I acknowledge that there are bad actors in the system, namely Wal-Mart, who I'm guessing would be happy to pay workers as little as they possibly could, regardless of the burdens it imposed on them (I say because I believe their union-busting activities were unethical, not because I in any way despise their pay practices as they currently exist), but for the most part, a free exchange helps small business compete against bigger business.

In summation, hamstringing employers and employees is unnecessary. It's a shame, because in the tech community, we've already seen the value of a less-regulated workforce with things like oDesk and such. Companies who just need a Wordpress site are free to hire from oDesk, and will likely receive bids in the sub-$50 range which, in a more traditional arrangement, would violate labor laws. Similarly, we've seen it illustrated that those bottom-end producers aren't necessarily cannibalizing sales from up-market producers, as they're able to better distinguish themselves through marketability, experience and references. The artificial pay barrier we've imposed prevents many of the existing low-skill earners from getting experience and/or transitioning into higher-skill earners.

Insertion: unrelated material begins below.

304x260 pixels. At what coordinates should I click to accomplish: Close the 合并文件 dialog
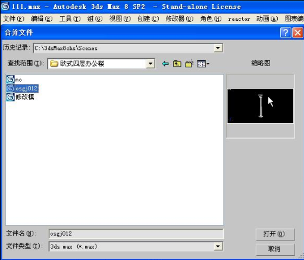[x=297, y=33]
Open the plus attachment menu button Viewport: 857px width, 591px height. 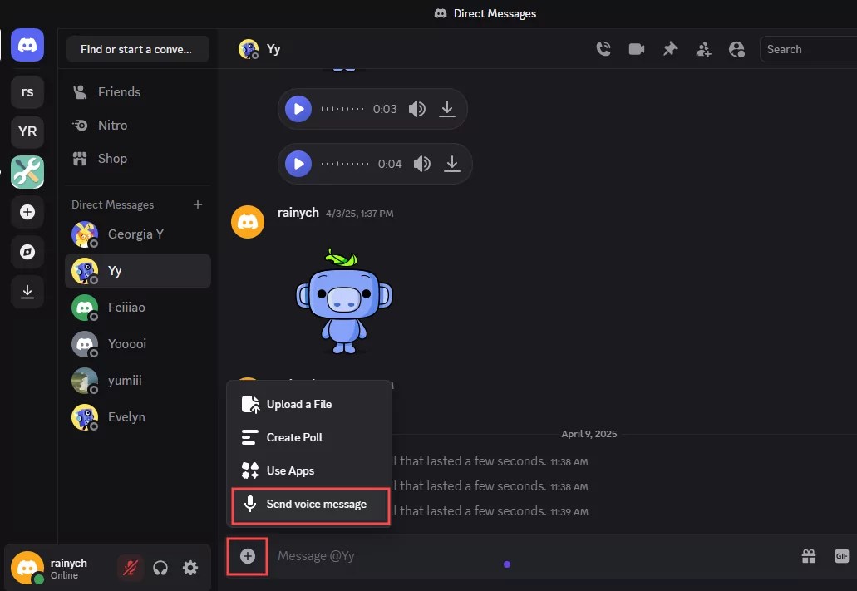coord(248,556)
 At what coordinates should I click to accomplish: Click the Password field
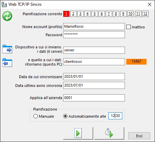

I think you and the GP (or whatever) are talking past each other. Their original point was that it's essentially impossible for a person to opt out of the labor market, because without money they can't buy food and will starve to death. This is true regardless of any kind of minimum wage laws.
Completely agree. To be fair, every government of major superpower also pursues the same policies of "embrace, extend, extinguish;", including ours, the US Government.